Tuesday, October 15, 2013

Last night some type of miracle occurred and B decided to go to sleep right at bedtime instead of his usual fussing and thrashing routine.  Mommy had to work on the holiday yesterday so Daddy Daycare must have done something special to really tire out my active little tot.  Since B went down so early, I had time to eat dinner, drink a fabulous IPA, and relax on the couch with my iPad and one of my favorite apps, Zite.

I am not sure if you have ever heard of Zite, but it is an app that lets you enter the topics that you are most interested in and it delivers articles from around the web to you in an easy to read format.  My favorite topics range from "Celebrity Gossip" to "Running" to "Baking".  I also have three regularly visited topics in "Pregnancy", "Breastfeeding", and "Infertility".

Inevitably there are stories in each of the above mentioned categories that are shocking (Egh!  Kim Kardashian hasn't yet lost all of the baby weight!), but many times I come across really good articles that I would love to discuss in a blog post, but I either forget or I don't have time.  Last night I came across an interesting one within the "Infertility" topic regarding BPA and increased miscarriage risk.

The articles that I read didn't go into the detail that I wanted so I ended up linking back to the ASRM website for a press release with more information on the topic.  This press release actually had three studies mentioned that were all interesting that the newspaper articles had not even mentioned.  In a nutshell, here is what the studies showed:

1.  The first study, by Texas A&M Rural School of Public Health and the NY State Department of Health, tested the BPA/phthalate levels of 501 couples that were TTC.  It was found that the men that had higher phthlate levels had about a 20% decrease in fertility.  It was also noted that higher BPA concentrations in the females did NOT appear to decrease fertility, but in some cases higher BPA levels were associated with a shorter time to pregnancy.

2.  Another study from Stanford University, the University of California San Francisco and the University of Missouri, followed 114 newly pregnant women (4-5 weeks) and took their blood, which was tested following a birth or a miscarriage.  They found that women who had miscarriages had higher average levels of BPA in their blood. 

3.  A third Chinese study showed that women with PCOS that had higher BPA levels in their follicular fluid, may have an abnormal accumulation of androgen hormones.

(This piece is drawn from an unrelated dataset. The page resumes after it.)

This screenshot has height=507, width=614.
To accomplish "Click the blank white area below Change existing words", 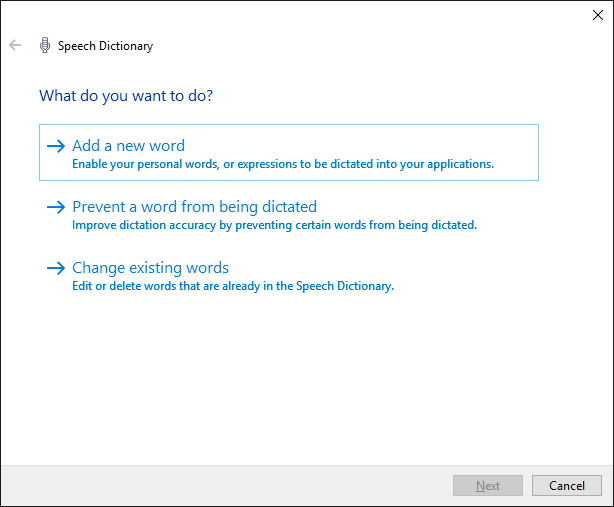I will pyautogui.click(x=300, y=380).
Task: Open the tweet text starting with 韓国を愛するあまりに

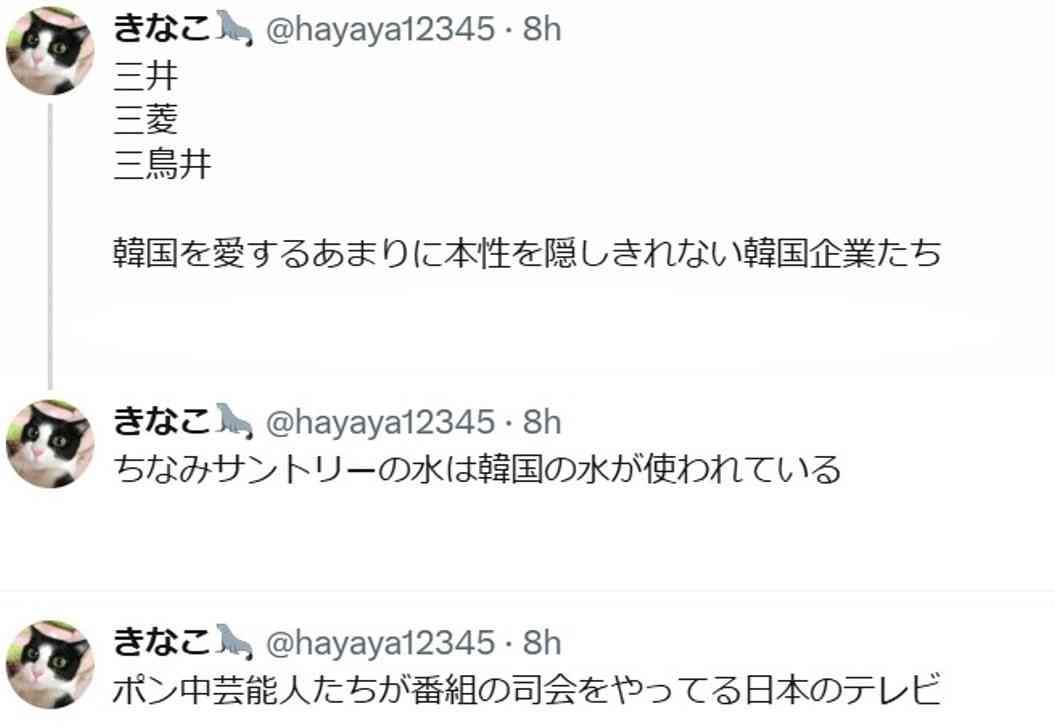Action: (527, 254)
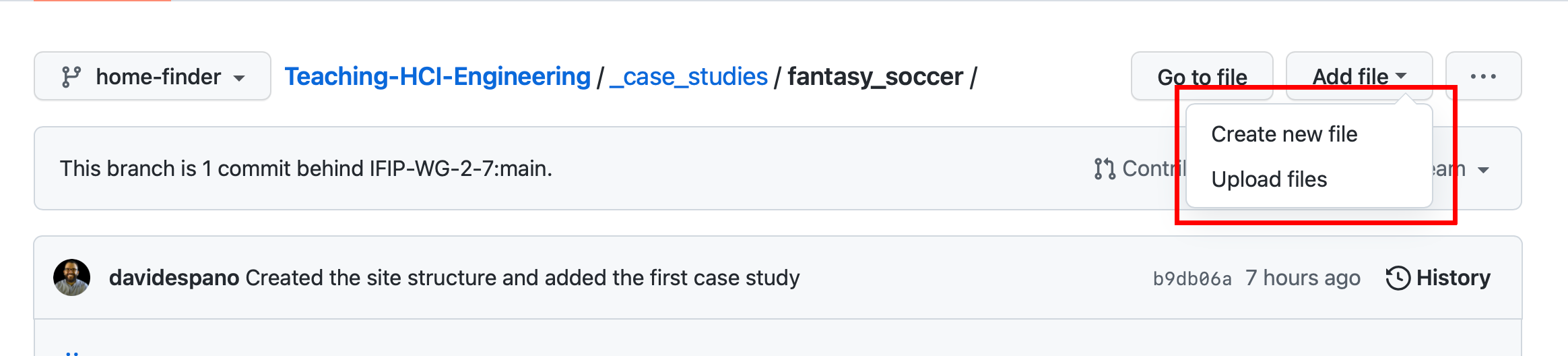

Even though the FDA has only banned BPA from certain baby products (including bottles), their website recommends that all people avoid eating or drinking out of recyclable containers that are marked with a 3 or 7 (even though not all BPA containing bottles are marked).  They also recommend not putting boiling liquids into BPA containers or using them if they are scratched.  They don't really mention avoiding cans lined with BPA, which is difficult to do if you want to consume anything in a can.  When I think back to all of the scratched Tupperware containers that we microwaved and ate out of when I was younger...aye aye aye.

To me, it isn't shocking that they are finding out that so many of the chemicals that we manufacture are actually doing way more harm than they are good.  It seems like the cycle is that we come up with some great product that withstands high heat or that seals watertight and then 15-20 years later we find that it causes cancer or other issues.  Asbestos, (partially) hydrogenated oils, mercury...  I have a friend who 15 years older than me who used to break open thermometers to play with the mercury.  If they only knew then what what we know now, right?

I guess the moral of the story is that you never really know what effects the products that you use every day might have on you later in life or on your (unborn) child.  Do I think that BPA had any hand in causing my miscarriages?  I guess I could never really be certain since I did not have my levels checked.  I for one drink way too much water out of plastic bottles because the water at our house tastes like crap and I am sure has all sorts of nastiness in it.  Pick your poison, I guess.

I think the only thing that we can do is to try to live as close to the earth as possible, which seems to be getting harder and harder to do.  Eating fresh local foods that are in season and being cognizant of the chemicals that are contained within the products that we use regularly could only help us.  Check out the NRDC website for more comprehensive information on the topic, but prepare to be scared.

Do you avoid BPA and other chemicals that have been linked to causing issues in humans?  How do you do it?  I am always curious to hear things that I could be doing differently to help keep my family safe.